Quem abre o show de Roberto Carlos não é Roberto Carlos, mas sim Eduardo Lages, o maestro da banda. O “rei” vem logo depois, em terno branco, a mesma posição de segurar o microfone e o velho olhar oblíquo à esquerda, como se estivesse lendo algo, ou mirando alguém, que só ele enxerga.


Logo às primeiras palavras em castelhano, o público, composto por senhoras e senhores (mais senhoras) acima dos 50 anos, como já era de esperar, aplaude, assobia e canta junto. Parecem não terem dado muita bola para o adiamento do show, que acontece em uma segunda-feira porque, no domingo, o caminhão de cenografia e luzes, que saía de Buenos Aires, não chegou à tempo.

No Orfeo Superdomo, o maior ginásio de shows de Córdoba – capacidade para pouco mais de 6 mil pessoas - Roberto Carlos finaliza sua passagem pela Argentina. E ele fala, fala muito durante o show, mas não precisa de esforço para ganhar a platéia, há muito apaixonada pelo ídolo brasileiro.
Com temas traduzidos ao espanhol, Roberto Carlos conquistou, também, a admiração dos argentinos. Muitos deles nem conhecem o Brasil, mas gostam muito dos temas do “rei”, baseados no tema do amor e feitos para o amor.


















No momento da canção “Maria Rita”, composta em homenagem à sua mulher, morta em 1999, preparou-se toda a atmosfera de emoção. A luz baixou e só um feixe azul e branco estavam apontados ao Rei, que estava sentado em frente ao piano branco. Sentenciou umas palavras cuidadosas:

“Yo tengo el placer de saber lo que es el amor. Es que un día descubrí la diferencia entre el amor y la pasión. La pasión es una reacción única, pero el amor es un sentimiento capaz de ser eterno. Un gran amor es eterno. Estoy hablando de mi gran amor: María Rita”

E começou a tocar enquanto, os telões reproduziam a letra. Na segunda frase, surgiu a palavra “pause” e Roberto Carlos parou para anunciar um problema técnico:
“Vicente, apague a luz”.

Depois de dez segundos tudo voltou ao normal e veio um respeito silencioso da platéia para escutar uma música que parece de fato emocionar o cantor, não importa quantas vezes a repita.

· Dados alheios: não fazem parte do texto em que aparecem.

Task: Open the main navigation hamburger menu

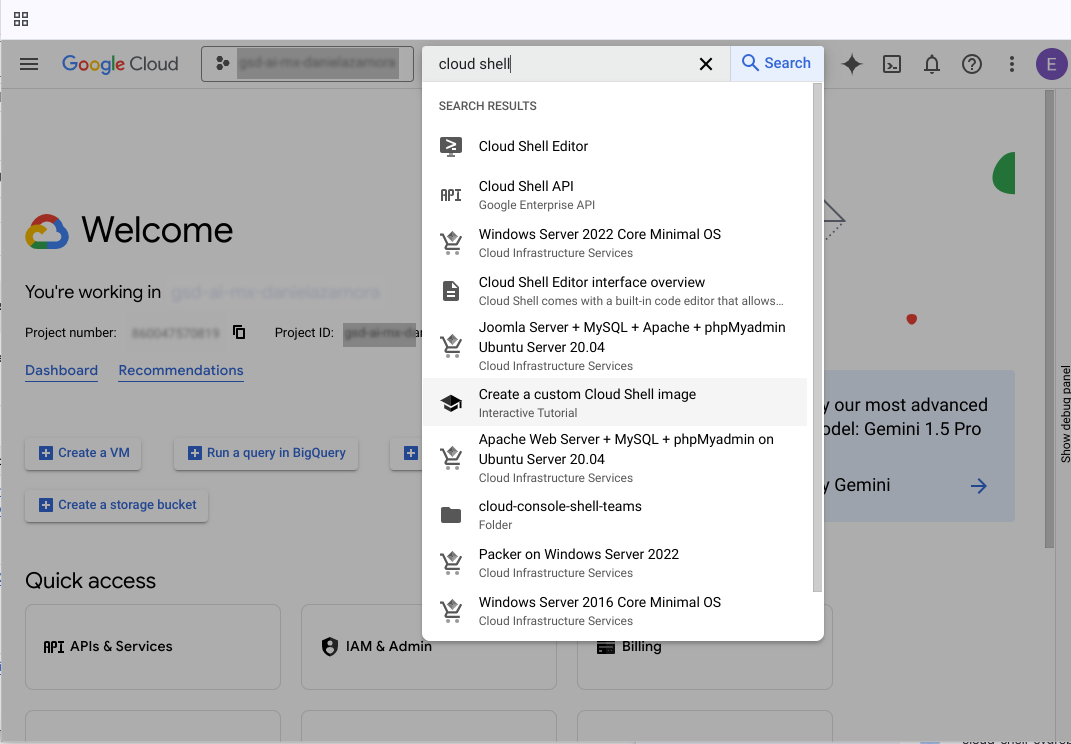Action: click(29, 64)
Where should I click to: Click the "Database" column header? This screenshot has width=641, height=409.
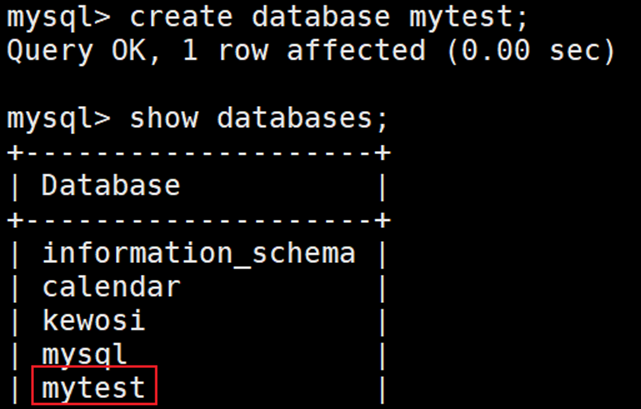(x=111, y=186)
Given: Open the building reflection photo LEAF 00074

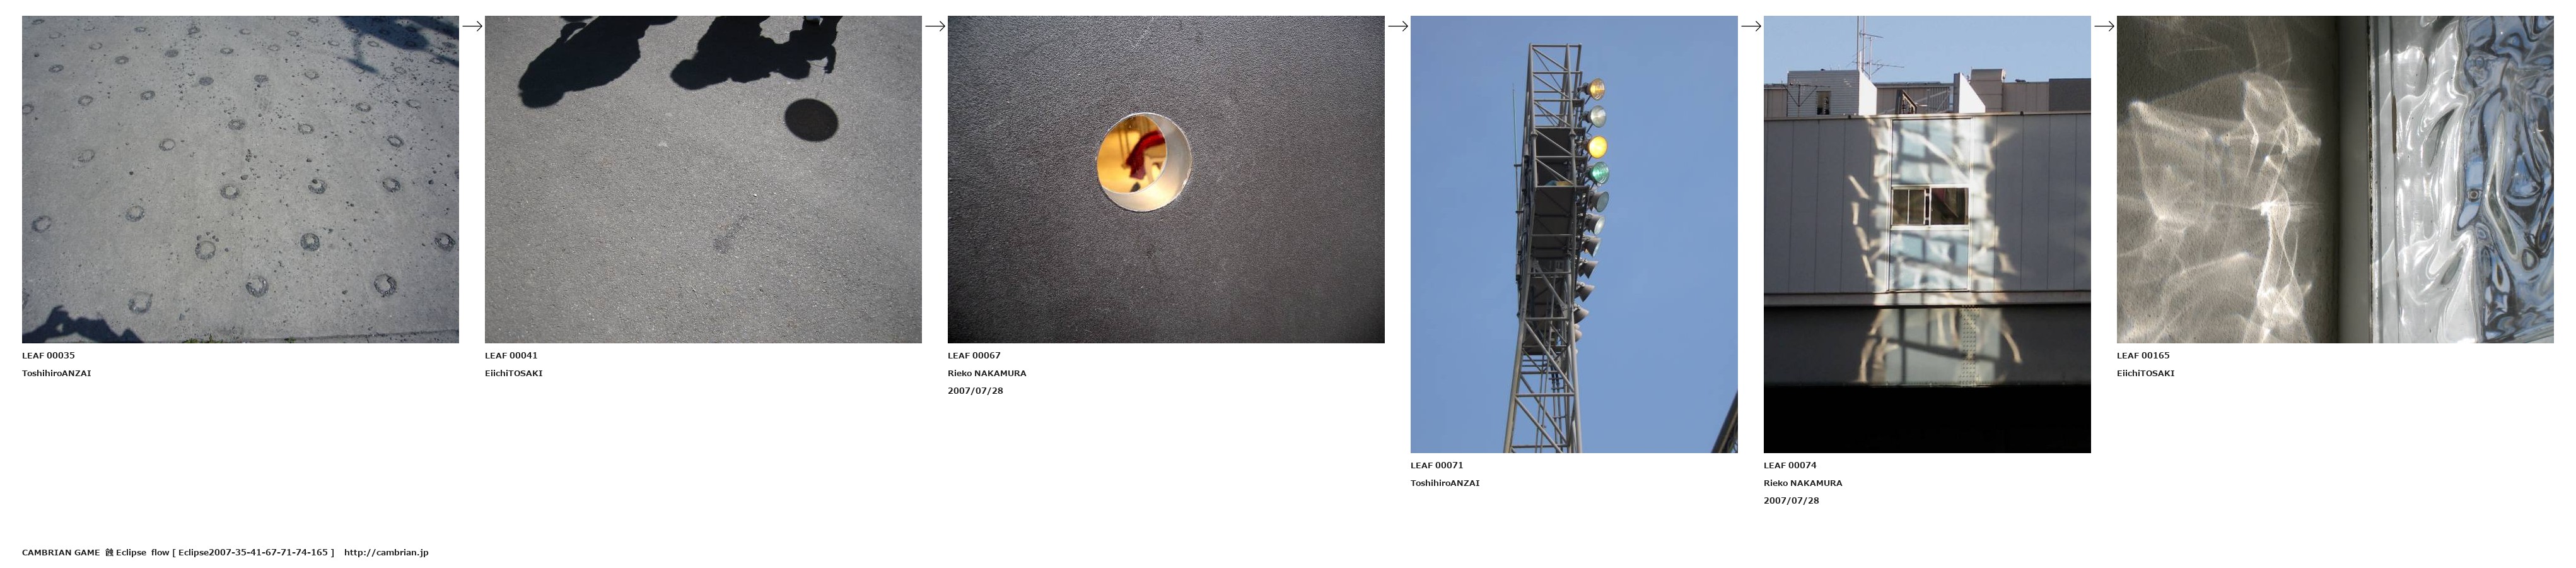Looking at the screenshot, I should point(1927,234).
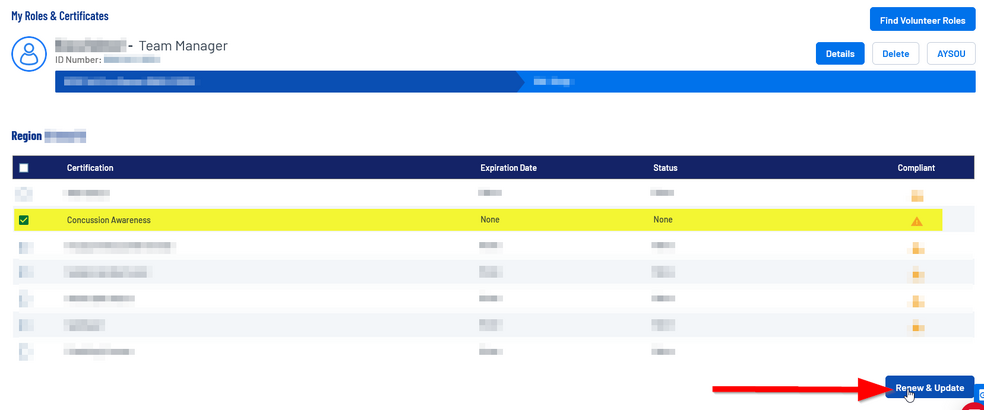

Roberto Carlos é “só” o artista latino-americano que teve mais discos vendidos e o brasileiro que mais vendeu discos na história. É o rei que viu o primeiro sucesso quando fazia rock brasileiro nos anos 60 e que, como um bom monarca, busca aparentar modéstia, reverenciando os treze músicos, três coristas e o maestro que tocam com ele. Abaixa a cabeça, homenageia as pessoas à frente, mas sabe, no fundo, que o rei é ele. E todos na banda o sabem. E a platéia também. E, além disso, todos querem ser governadas por ele.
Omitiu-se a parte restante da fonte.